SpRhA, designed by Karan Malkan and Rukaiya Lokhandwala, reimagines a dense urban block at the Gulaalwadi junction in Bhuleshwar, Mumbai, as a mixed use development that balances commercial plazas with residential redevelopment. The project began by collecting the stories and aspirations of the various users at the junction, treating their daily routines as the foundation of the design brief rather than an afterthought.
The proposed site is dense in its urban fabric, comprising dilapidated residential buildings and chawls that have long awaited a redevelopment. It is brimming with the commercial activity of daily wage labourers and hardware shops. By studying both the physical and the metaphysical aspects of the site, the architects derived an overall concept that retains the quality of life found in a chawl while adding the amenities and aspirations of a modern day apartment.

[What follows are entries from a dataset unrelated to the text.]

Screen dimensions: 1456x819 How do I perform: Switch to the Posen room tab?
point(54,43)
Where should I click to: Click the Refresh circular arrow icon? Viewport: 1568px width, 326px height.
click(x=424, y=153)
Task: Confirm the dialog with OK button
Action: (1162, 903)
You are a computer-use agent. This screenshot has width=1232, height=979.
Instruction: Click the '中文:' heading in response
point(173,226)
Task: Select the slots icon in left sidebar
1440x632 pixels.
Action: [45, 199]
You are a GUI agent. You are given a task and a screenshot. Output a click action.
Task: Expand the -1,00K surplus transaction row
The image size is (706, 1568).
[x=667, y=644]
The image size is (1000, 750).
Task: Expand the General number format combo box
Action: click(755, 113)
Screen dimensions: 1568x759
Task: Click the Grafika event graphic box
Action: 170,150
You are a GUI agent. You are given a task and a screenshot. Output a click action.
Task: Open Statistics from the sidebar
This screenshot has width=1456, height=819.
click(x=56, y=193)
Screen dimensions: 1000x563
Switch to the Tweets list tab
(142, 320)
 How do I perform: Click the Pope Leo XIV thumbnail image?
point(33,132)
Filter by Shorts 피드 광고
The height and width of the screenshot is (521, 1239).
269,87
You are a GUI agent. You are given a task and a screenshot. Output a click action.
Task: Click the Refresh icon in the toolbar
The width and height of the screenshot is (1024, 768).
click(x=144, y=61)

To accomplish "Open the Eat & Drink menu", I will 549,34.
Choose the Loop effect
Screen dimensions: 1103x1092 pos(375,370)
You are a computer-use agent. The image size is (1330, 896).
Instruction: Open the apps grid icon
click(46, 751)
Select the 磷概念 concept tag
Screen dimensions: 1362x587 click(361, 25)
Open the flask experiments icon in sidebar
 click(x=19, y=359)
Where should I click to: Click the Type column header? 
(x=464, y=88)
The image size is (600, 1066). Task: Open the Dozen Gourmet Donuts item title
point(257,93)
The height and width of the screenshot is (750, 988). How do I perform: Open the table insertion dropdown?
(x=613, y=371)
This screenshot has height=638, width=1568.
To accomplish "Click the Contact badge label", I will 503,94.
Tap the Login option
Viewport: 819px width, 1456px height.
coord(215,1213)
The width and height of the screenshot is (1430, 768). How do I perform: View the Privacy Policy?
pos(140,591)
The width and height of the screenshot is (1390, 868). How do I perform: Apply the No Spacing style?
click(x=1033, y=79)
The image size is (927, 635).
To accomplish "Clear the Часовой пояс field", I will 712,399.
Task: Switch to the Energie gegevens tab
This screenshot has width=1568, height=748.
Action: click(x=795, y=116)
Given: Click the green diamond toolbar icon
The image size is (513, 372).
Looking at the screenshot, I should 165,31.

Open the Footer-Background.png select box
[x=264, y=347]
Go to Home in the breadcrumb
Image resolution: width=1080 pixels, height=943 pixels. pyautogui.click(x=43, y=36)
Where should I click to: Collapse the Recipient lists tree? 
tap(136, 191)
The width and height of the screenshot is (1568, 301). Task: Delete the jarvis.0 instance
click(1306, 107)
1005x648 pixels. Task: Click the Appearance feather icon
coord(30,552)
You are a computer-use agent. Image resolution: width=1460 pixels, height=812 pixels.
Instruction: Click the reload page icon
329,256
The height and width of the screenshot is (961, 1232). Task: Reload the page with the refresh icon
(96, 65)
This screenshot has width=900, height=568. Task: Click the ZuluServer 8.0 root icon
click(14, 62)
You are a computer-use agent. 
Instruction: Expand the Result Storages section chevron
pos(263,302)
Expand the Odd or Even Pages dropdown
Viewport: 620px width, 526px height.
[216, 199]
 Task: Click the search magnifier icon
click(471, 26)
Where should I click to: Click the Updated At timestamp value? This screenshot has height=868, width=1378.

Redeveloping the Mumbai chawl
The chawl is a distinctive form of low rise, high density housing tied to the industrial history of Mumbai, where shared verandahs and common courtyards turned circulation space into a stage for everyday social life. Any sensitive redevelopment of such fabric has to weigh the value of those communal thresholds against the pressure for added floor area and modern services. The design challenge is to rehouse existing residents at higher densities without erasing the neighbourliness that made the original buildings work.
Mixed use buildings of this kind ask the architect to stack incompatible rhythms, the bustle of street level commerce beneath the quieter cycles of domestic life, and to keep each accessible without one overwhelming the other. In a context as layered as Bhuleshwar, that means designing clear vertical separation, generous shared landings, and frontages that keep the hardware trade and informal economy alive at the base. Approaches to mixed-use development increasingly favour this fine grain integration over single function towers.
Schemes rooted in genuine urban renewal succeed when they read a place closely before reshaping it. SpRhA frames redevelopment not as erasure but as a way to carry an age old desire for dignified shared living into a contemporary mixed use form.